Modules should be unaware of the execution context within which they are run, they should have no dependencies on AWS Lambda, Express or any other infrastructure specifics. The intention therefore of the context component is to provide a consistent programming interface that all our business modules use, which creates an abstraction over the execution context.

Context class should be initialised at the start of an API request or event handler in order to provide the context required for the code handler including database session, access to the event bridge, the incoming event information etc.

The Context is the only parameter passed to our API / Event handlers, providing consistency and an easy ability to introduce cross cutting concerns to our code such as logging, error handling etc.

Code Entry Points

The context is initialised in one of three ways, essentially we have 2 different entry points into our module handlers at the moment, these are

  1. API (Koa): We use Koa as a lightweight web server for our APIs, each API service configures an instance of handlers/api.ts. The Api class configures a catch all route for Koa and uses the OpenAPI spec to configure the API routes / security schemas etc. The Api class handles all incoming API calls, initialises the context and database session, and routes the request to the appropriate handler.
  2. Lambda via Eventbridge: The event entry point is defined in the service along with any configuration required for deployment. The entry point passes the request through to the eventhandler in components/context/handlers/event.ts which will set up the context and route the incoming event to the appropriate handler.

You can find how to's for creating new handlers for each entry point type here

Context Properties

  1. Event: A lightweight class which exposes a set of properties used by most modules.
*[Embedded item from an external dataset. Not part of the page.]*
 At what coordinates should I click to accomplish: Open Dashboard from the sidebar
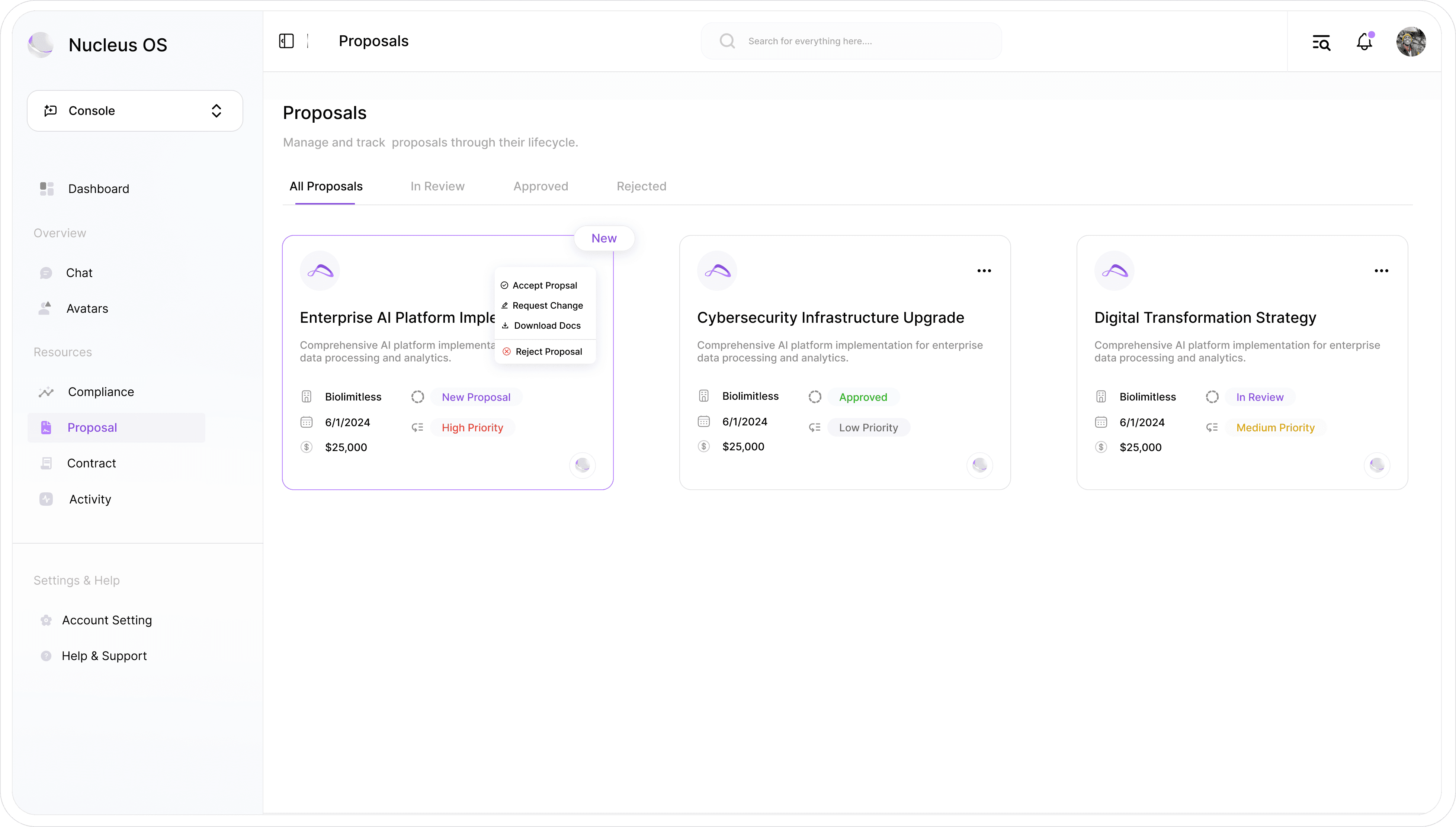(x=98, y=189)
The context is initialised in one of two ways, either via the context middleware component (components/context/middleware/context.ts) for APIs or via the generic event handler (components/context/handers/event.ts) for events.
  2. Session: Provides access to the current database session which is scoped per api request or per event.
  3. EventPublisher: Provides access to the AWS event bridge for publishing events
  4. error: If an error occurs during execution it will be stored in this field, any middleware error handlers will be invoked, then the error will be rethrown
  5. props: property bag for any custom data needed for the execution context

Middleware

One advantage of having a consistent programming interface for all our handlers is the ability to inject cross cutting concerns into each handlers execution.

To facilitate this we have a basic port of middy (middy.ts), customised to work with our event and api handler signature.
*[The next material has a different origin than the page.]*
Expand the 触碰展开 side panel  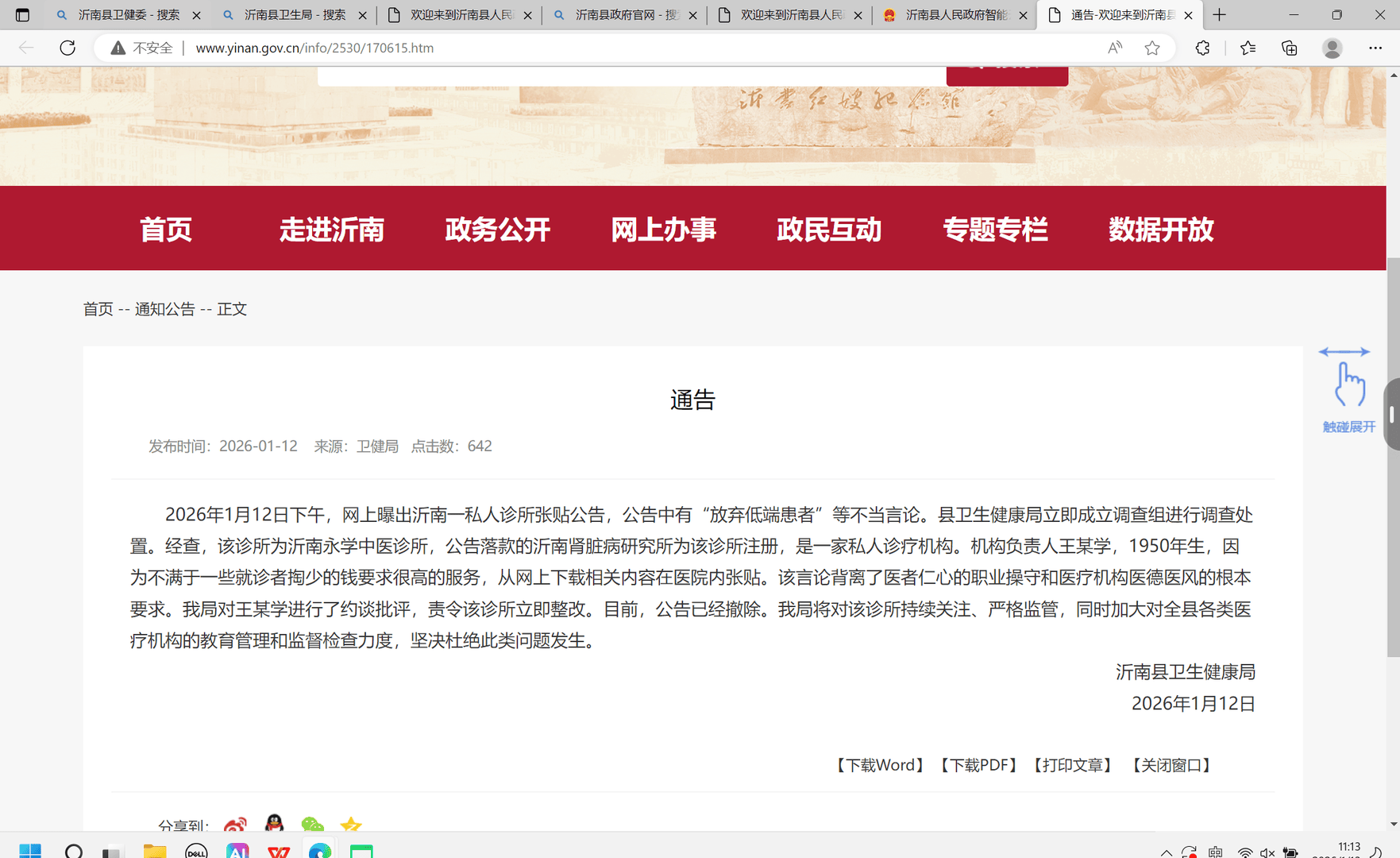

Each middleware component can export 3 functions

  • before: runs before the base handler executes
  • after: runs after the base handler executes
  • error: runs if any errors occur during handler or middleware execution

Middleware examples can be found in the ./components/context/middleware folder

There are a couple of middlewares

  • context: for managing database session per api or event handler
  • sentry: for logging errors to Sentry and performance monitoring

Each code entry point has the option to configure the generic handlers with additional middleware that may be specific to that event.